Click-target data
------
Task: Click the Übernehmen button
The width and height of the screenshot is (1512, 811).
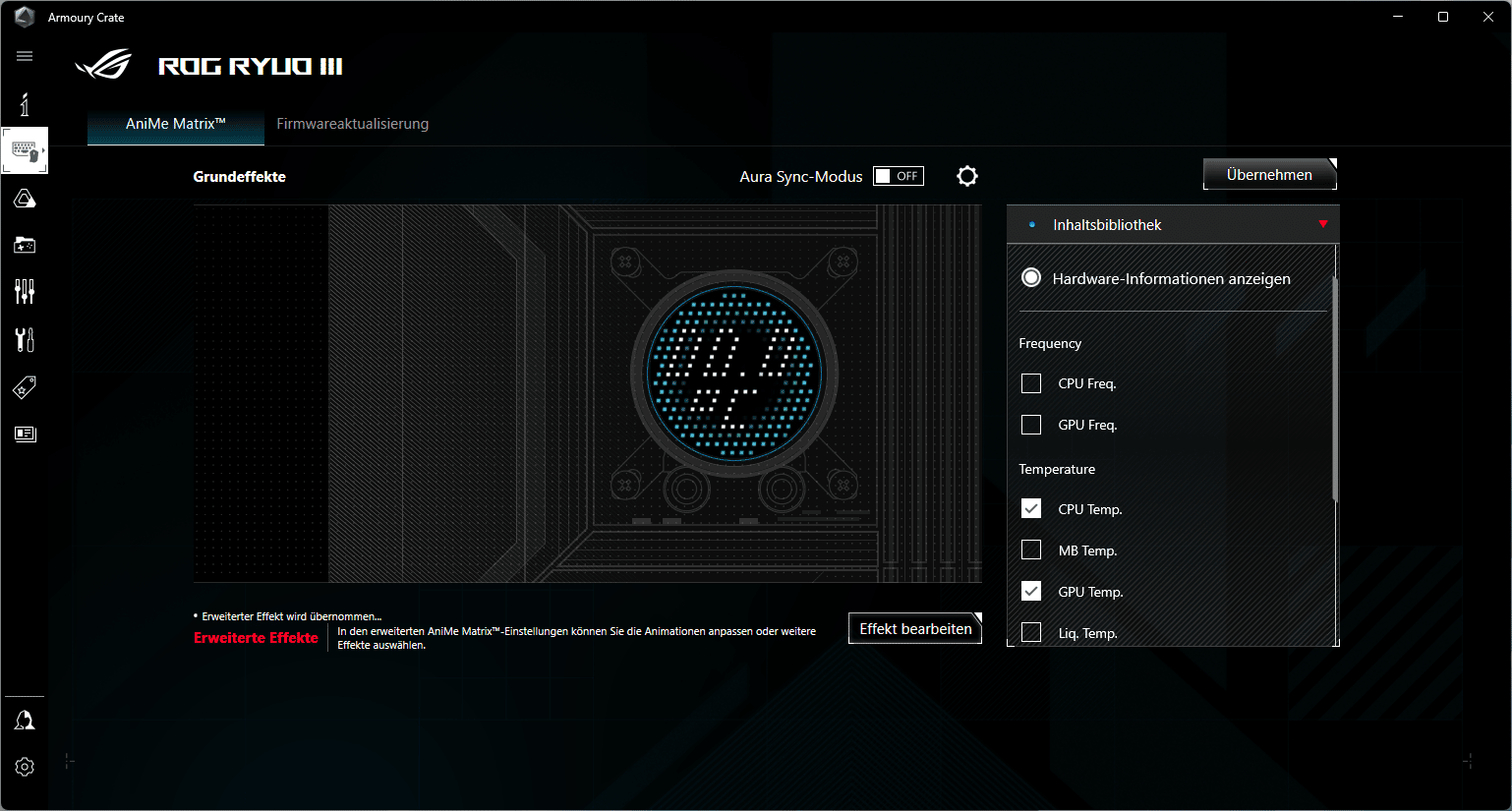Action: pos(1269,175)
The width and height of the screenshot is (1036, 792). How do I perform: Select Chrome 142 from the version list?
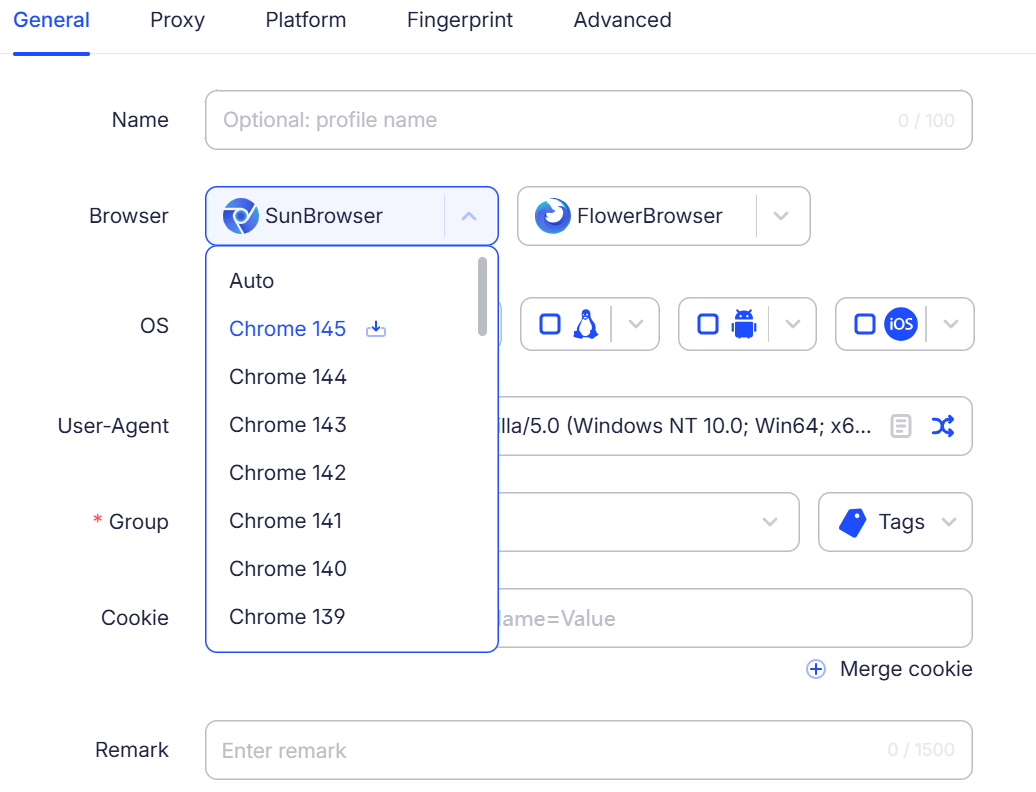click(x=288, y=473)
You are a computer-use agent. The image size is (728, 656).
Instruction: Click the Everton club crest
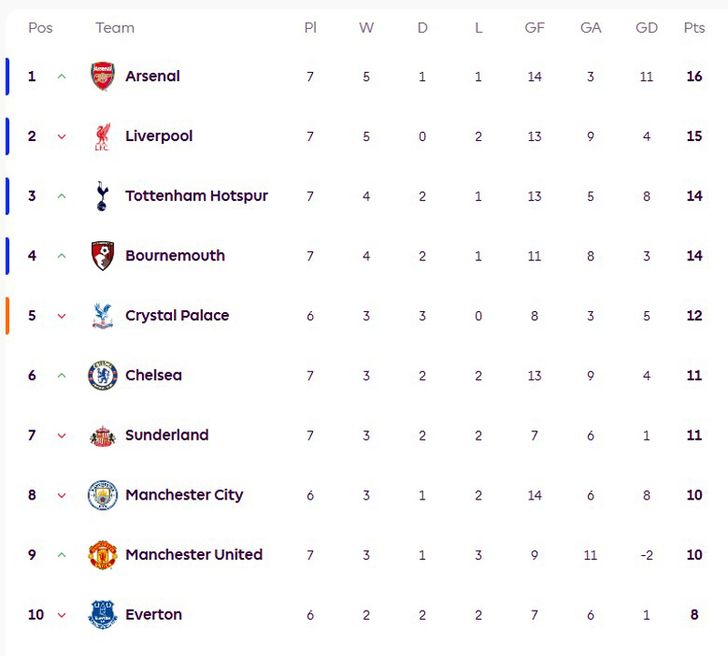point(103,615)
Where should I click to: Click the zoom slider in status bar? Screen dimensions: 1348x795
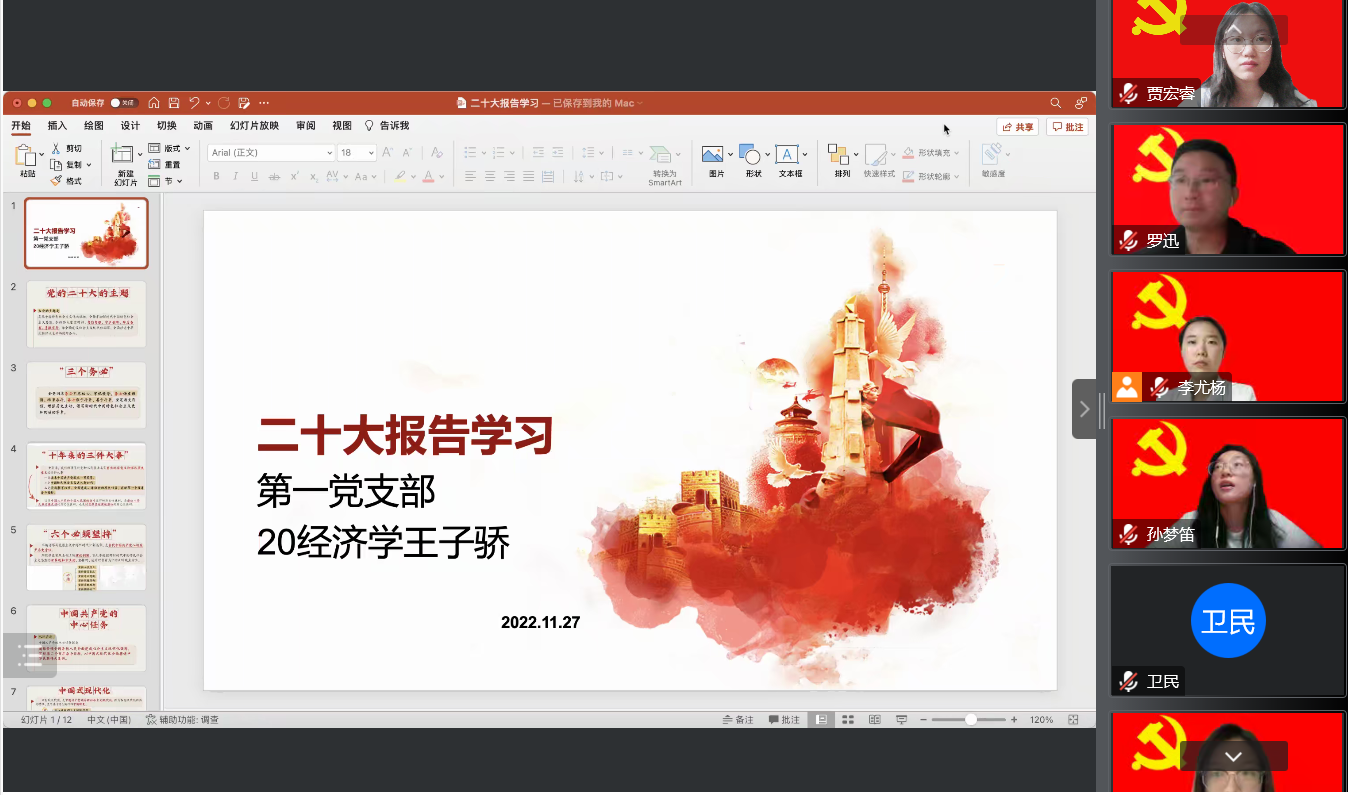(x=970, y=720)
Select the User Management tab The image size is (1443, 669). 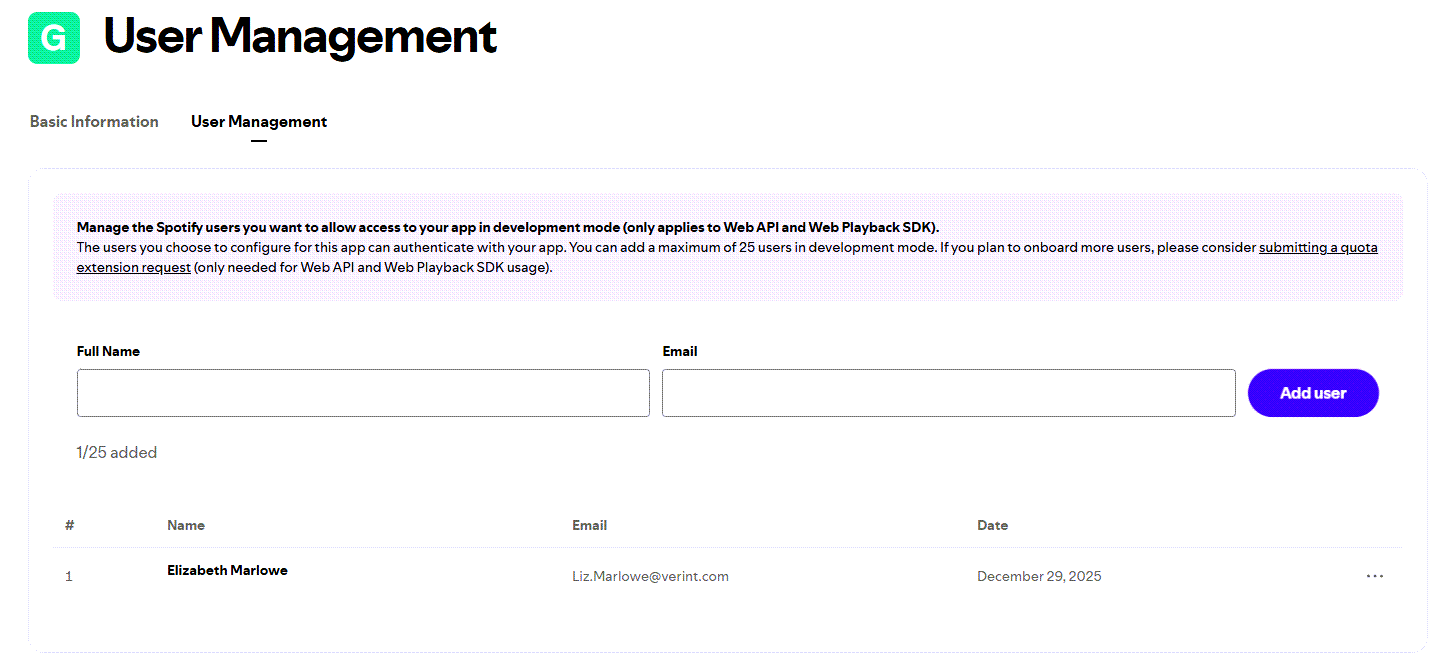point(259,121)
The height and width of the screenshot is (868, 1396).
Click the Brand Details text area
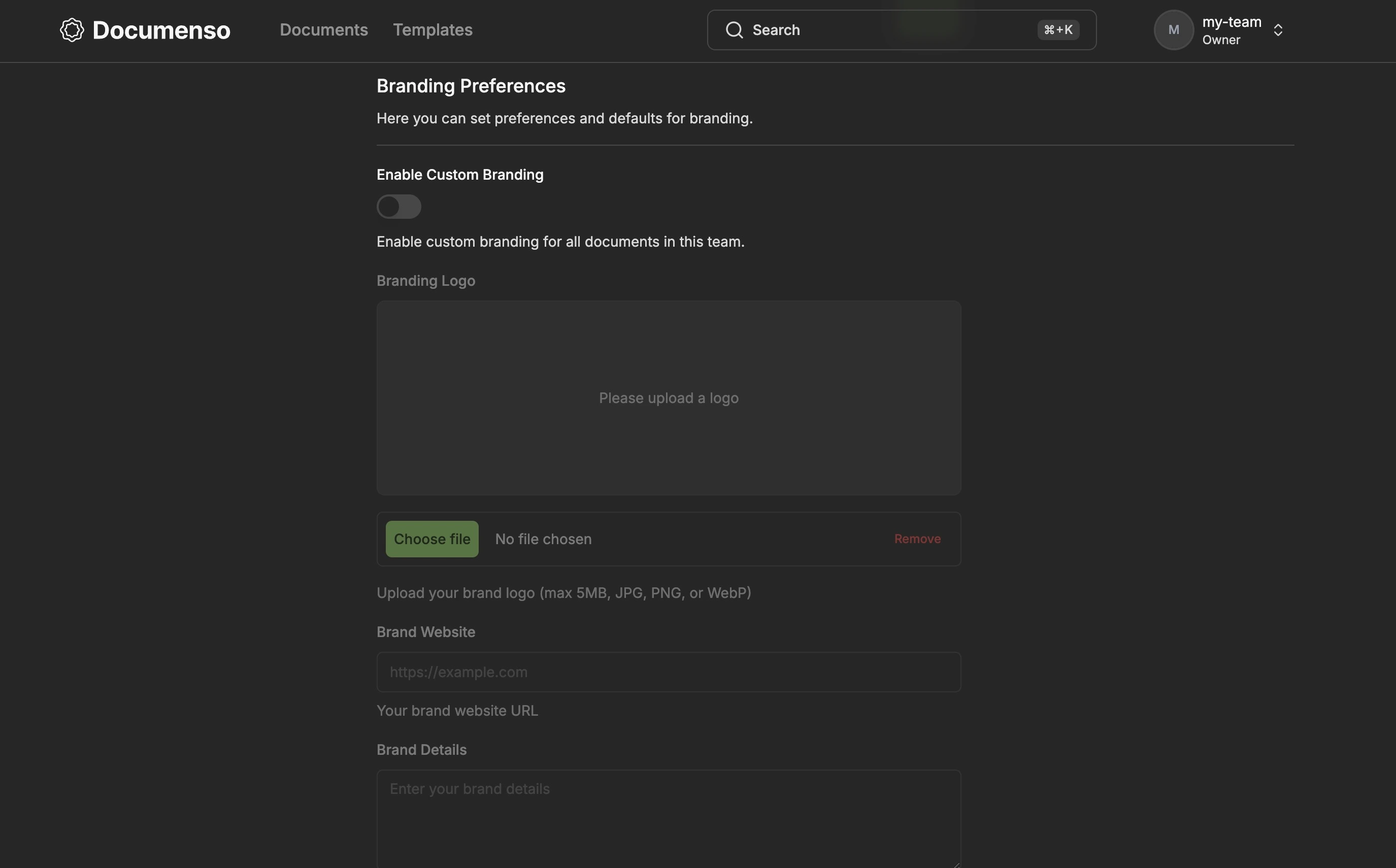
------
## Aim of the exercise
Give the part of the entries that starts with the line containing "The height and" and runs through the end of the entries as a JSON list of strings, one string per line, skipping blank lines. Leave the pictures out.

## Written answer
[
  "The height and width of the screenshot is (868, 1396).",
  "Click the Brand Details text area"
]